Она заставила улыбку застыть на своём лице.
— Могу ли я поговорить с тобой наедине? — голос Амары звучал слаще мёда.
— Конечно, — он кивнул стражу, что стоял у двери, и тот распахнул её, будто под страхом казни. Присутствующие медленно потянулись к выходу, словно надеялись урвать хотя бы несколько слов из беседы, но Амара ждала — просто пыталась восстановить дыхание и подыскать слова, что помогут ей правильно начать этот разговор.
— Если ты настаиваешь на том, что должен отправляться на поиски… — она запнулась. — Ты должен оставить Родича Воздуха мне. Мы не можем позволить себе потерять его.
Возможно, деликатность — не самое лучшее её умение.
Но Гай оставался невозмутим — тончайшая игра.
— Не думаю, что это так.
Амаре показалось, что её буквально выворачивает наизнанку.
— Почему же нет?
— О, прошу, — он изогнул тёмную бровь. — Может быть, я чуточку не в себе сейчас, но я же не дурак.
Что и следовало доказать.
— Ты мне совершенно не доверяешь.
— Моя родная, разве у меня есть причины оскорблять тебя своим недоверием?
Амара утихомирила своё разочарования. Король понятия не имел, что у неё тоже есть Родич, и она ему, разумеется, ни слова не скажет.
— Я сумею заставить тебя доверять мне. Я буду бороться за это, мой дорогой.
— И я, родная. Когда-то настанет тот день и час.
Она поднялась, подошла к нему, будто бы выжгла всё расстояние между ними, сжала его ладони, проигнорировав болезненное выражение лица — да, ему было неприятно.
— Но мы можем начать сегодня. Поделись со мной своим секретом. Скажи мне, в чём сила… Скажи, я ведь знаю, что всё дело в Митике.

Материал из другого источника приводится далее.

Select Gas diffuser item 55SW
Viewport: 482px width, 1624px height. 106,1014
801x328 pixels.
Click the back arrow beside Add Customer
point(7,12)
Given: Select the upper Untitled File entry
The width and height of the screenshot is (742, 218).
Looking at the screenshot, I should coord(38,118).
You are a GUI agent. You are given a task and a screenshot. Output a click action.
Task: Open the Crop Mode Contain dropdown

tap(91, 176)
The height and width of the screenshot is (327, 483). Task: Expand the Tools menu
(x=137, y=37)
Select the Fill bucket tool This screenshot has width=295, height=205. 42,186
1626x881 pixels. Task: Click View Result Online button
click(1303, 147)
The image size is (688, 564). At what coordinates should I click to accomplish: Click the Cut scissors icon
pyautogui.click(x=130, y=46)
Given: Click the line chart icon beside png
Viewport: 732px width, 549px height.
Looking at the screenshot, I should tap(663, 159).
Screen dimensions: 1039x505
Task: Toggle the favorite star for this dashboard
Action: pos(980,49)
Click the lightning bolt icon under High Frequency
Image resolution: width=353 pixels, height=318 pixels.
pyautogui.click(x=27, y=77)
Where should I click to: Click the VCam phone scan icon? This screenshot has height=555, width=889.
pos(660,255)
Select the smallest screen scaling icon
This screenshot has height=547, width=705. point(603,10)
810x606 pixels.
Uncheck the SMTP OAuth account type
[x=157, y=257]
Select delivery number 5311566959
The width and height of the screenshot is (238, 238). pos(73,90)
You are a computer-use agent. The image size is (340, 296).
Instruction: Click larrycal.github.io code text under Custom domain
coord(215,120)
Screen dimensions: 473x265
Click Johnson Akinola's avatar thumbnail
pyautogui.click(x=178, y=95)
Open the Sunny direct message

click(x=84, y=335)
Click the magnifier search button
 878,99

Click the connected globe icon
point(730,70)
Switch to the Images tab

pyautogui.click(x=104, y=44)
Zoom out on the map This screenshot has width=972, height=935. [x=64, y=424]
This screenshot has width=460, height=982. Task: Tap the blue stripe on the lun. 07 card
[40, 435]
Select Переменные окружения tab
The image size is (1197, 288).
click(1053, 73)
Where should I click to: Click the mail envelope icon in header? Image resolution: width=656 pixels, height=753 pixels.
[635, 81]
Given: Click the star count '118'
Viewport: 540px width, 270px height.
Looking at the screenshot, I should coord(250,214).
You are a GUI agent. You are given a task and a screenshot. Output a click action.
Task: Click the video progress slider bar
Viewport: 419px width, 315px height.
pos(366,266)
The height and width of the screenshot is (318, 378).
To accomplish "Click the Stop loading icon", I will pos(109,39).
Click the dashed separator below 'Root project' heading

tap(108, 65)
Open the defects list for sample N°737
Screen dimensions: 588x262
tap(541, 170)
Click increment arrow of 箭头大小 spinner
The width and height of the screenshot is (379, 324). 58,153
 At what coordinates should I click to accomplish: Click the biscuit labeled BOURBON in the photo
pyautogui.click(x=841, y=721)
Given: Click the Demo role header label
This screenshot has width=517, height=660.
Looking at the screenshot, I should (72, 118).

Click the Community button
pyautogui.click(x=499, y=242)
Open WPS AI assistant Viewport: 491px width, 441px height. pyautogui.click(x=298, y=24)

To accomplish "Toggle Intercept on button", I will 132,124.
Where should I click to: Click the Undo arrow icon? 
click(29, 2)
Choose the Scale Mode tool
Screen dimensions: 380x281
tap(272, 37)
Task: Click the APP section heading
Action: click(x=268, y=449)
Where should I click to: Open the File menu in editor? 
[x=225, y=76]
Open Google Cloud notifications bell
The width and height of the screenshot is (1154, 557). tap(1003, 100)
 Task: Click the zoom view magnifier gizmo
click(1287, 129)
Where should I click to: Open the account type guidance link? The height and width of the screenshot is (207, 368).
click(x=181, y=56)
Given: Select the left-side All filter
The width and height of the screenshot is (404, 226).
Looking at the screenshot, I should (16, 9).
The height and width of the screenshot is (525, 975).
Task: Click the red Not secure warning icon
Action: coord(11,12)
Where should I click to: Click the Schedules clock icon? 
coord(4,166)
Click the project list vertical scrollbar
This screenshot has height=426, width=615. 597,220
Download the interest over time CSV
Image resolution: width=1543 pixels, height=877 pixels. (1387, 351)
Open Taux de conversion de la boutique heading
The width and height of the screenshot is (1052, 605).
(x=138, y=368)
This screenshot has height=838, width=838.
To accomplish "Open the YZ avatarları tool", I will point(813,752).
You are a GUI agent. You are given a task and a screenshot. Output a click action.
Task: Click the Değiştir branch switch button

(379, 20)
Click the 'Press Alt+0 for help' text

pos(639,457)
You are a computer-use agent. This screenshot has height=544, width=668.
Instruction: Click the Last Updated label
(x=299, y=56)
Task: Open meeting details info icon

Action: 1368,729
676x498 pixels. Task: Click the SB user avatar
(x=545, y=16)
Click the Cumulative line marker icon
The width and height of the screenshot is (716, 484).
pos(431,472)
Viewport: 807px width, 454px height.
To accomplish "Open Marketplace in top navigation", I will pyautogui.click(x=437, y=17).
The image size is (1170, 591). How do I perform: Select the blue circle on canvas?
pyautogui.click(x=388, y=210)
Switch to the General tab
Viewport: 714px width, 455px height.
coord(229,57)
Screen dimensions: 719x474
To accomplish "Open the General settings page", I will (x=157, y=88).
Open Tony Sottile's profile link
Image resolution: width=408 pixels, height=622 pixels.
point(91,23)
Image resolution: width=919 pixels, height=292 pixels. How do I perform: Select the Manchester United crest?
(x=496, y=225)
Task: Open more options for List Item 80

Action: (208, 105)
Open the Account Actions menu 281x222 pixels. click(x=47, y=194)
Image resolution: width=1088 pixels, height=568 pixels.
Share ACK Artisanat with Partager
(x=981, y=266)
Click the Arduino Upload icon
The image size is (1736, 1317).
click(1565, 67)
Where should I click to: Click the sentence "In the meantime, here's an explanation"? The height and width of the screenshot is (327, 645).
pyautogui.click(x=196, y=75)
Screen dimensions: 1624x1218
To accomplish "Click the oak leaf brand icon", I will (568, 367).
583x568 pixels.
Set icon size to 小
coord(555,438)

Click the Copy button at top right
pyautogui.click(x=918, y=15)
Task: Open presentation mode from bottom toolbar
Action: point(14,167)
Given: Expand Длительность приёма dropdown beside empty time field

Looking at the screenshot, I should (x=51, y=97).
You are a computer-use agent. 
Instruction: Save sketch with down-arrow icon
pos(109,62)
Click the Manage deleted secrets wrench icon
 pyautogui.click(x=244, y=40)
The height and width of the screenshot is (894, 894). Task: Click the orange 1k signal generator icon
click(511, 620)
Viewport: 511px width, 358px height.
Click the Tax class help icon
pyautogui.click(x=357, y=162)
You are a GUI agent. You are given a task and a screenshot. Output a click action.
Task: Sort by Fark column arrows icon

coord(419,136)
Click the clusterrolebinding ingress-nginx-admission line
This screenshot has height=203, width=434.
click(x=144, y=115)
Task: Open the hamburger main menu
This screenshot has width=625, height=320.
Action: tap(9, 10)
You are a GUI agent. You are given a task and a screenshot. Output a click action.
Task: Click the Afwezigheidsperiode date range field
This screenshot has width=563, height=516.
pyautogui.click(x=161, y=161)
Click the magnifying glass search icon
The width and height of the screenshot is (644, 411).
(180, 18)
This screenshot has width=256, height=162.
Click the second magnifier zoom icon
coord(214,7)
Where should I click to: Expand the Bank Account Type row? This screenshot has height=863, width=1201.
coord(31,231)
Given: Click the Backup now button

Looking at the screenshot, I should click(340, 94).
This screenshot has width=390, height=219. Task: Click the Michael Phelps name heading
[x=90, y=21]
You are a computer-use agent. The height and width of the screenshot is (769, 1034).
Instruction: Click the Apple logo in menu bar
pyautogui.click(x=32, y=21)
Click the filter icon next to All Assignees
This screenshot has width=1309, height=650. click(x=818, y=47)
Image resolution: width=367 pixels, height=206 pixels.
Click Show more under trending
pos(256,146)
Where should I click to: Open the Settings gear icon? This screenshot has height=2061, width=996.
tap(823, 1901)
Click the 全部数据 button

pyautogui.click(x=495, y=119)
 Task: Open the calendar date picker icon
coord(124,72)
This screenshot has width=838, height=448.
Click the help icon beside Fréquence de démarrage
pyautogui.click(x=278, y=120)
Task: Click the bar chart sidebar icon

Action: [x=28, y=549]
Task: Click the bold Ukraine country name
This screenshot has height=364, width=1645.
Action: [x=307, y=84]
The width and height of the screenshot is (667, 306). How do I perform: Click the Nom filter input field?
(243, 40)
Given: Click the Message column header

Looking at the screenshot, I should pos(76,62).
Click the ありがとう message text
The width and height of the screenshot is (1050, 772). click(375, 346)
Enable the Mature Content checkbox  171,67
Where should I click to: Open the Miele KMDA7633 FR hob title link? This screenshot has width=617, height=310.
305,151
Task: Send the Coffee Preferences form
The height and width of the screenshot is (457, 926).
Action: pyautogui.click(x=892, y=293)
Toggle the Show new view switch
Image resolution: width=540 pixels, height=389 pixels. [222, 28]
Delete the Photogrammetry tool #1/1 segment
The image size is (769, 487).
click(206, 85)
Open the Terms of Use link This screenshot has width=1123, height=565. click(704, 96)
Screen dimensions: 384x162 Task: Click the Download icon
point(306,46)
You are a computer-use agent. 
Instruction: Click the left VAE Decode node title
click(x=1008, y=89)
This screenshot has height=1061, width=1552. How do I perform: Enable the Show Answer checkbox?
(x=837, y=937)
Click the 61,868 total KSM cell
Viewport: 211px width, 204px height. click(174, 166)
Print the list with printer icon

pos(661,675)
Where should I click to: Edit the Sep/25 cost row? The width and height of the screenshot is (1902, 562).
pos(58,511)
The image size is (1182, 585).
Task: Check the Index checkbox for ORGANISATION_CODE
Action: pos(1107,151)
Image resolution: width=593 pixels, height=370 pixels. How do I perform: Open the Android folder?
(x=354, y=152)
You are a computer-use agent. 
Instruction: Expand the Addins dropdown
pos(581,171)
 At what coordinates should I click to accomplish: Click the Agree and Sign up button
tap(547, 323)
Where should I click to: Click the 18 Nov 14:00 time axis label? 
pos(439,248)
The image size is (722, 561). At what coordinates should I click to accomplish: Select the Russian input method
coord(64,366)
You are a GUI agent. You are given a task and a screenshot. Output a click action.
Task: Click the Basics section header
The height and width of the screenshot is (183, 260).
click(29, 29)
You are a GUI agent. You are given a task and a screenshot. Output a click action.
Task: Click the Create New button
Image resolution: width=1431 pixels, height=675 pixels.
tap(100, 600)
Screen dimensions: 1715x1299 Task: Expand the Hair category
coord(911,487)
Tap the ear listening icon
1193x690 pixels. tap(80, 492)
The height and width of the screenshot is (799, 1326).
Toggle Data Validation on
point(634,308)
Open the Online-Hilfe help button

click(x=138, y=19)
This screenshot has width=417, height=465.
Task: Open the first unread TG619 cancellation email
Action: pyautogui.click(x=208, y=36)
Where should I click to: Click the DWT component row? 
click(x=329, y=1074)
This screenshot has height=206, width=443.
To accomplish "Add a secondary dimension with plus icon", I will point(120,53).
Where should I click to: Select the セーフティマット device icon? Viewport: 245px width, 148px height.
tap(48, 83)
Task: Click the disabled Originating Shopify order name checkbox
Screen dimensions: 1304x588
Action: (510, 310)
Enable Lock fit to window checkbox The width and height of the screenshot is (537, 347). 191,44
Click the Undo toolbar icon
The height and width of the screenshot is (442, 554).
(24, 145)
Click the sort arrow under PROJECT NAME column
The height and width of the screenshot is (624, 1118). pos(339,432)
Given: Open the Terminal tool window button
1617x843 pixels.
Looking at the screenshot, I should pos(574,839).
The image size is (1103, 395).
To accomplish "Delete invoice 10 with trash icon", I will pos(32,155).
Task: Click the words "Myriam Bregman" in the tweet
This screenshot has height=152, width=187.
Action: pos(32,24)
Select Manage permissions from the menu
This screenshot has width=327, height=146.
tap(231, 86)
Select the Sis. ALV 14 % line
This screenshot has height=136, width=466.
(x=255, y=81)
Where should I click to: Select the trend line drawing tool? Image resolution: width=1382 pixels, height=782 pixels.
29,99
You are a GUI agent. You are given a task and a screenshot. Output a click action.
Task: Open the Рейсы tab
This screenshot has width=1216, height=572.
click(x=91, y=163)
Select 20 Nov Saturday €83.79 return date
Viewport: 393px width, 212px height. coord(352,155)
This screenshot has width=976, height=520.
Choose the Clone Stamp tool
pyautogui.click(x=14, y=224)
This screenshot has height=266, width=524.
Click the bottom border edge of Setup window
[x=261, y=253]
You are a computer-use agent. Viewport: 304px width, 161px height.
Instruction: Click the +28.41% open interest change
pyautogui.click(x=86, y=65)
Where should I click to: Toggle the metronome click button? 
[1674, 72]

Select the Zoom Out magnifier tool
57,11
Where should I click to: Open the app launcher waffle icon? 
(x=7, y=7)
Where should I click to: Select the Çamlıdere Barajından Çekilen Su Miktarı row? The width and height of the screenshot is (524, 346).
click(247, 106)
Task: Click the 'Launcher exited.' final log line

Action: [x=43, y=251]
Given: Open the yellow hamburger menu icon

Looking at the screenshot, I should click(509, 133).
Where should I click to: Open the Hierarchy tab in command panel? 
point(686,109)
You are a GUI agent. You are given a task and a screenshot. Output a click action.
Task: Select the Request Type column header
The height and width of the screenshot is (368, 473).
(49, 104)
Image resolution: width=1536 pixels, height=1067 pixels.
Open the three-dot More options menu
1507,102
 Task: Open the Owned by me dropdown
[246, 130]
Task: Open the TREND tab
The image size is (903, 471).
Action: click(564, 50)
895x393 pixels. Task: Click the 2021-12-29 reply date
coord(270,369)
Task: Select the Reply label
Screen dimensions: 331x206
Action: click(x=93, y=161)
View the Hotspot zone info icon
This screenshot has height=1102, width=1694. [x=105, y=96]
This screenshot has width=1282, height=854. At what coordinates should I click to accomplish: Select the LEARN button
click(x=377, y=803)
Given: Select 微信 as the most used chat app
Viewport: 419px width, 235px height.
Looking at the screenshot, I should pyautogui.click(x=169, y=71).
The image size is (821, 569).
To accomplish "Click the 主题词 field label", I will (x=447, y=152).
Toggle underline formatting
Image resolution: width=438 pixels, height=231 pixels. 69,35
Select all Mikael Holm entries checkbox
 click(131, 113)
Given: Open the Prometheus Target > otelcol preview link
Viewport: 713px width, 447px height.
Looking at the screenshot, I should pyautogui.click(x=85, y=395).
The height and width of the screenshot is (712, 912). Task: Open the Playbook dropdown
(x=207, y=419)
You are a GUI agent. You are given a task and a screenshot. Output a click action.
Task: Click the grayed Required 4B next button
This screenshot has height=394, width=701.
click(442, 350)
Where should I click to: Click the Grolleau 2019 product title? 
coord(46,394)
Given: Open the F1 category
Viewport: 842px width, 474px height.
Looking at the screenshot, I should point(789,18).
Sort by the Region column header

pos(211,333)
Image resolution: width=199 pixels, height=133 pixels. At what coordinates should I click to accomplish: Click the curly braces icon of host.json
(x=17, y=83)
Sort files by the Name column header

— Я не пытался скрыть это.
Она думала о чарах во время их путешествия через Серебряное Море. Столько времени для страха, для беспокойства, для планов…
— Я могу только предположить… Ведь твоя дочь — важная часть всего этого, равно как и кристаллы, да?
Его лицо оставалось каменным.
— Так ты думаешь?
— Да, — она не боялась его. Не боялась той линии боли, которую он прочертил на жизни людей. Она — единственное живое существо во всём этом мире, во всём царстве, которого следует бояться. — Может быть, это именно её ты собираешься искать? Не Магнуса?
— Беглый наставник мог утянуть мою дочь куда угодно.
— Я права, да? — её улыбка задевала всё, кроме её собственных глаз. — Люция — ключ! Пророчество куда страшнее, чем мне казалось… И не будь столь мрачен, Гай. Ты можешь мне доверять. Я докажу это! И мы вместе её отыщем…
— Я хочу, чтобы это было правдой, родная, но уверяю тебя, что она — не часть головоломки, которую ты пытаешься сложить.
Он ничего не подтвердит. Не сегодня… Никогда, наверное. Но, тем не менее, улыбка не растаяла — даже не дрогнула. Она только сладко и покорно кивнула.
— Хорошо, милый. В таком случае, пока что я сосредоточусь на своём возвращении в дворец, а после буду ждать твоего прибытия.
Гай смотрел на неё, всматривался в глаза, и Амара даже не могла быть уверена в том, что он делает — пытается запомнить её лицо? Впитать в память каждую чёрточку любимой женщины? Прочесть и запечатлеть каждую её мысль? Она могла только задержать дыхание, застыть статуей, будто бы безжизненная, и отчаянно ждать того момента, когда всё рухнет — или останется таким, как есть.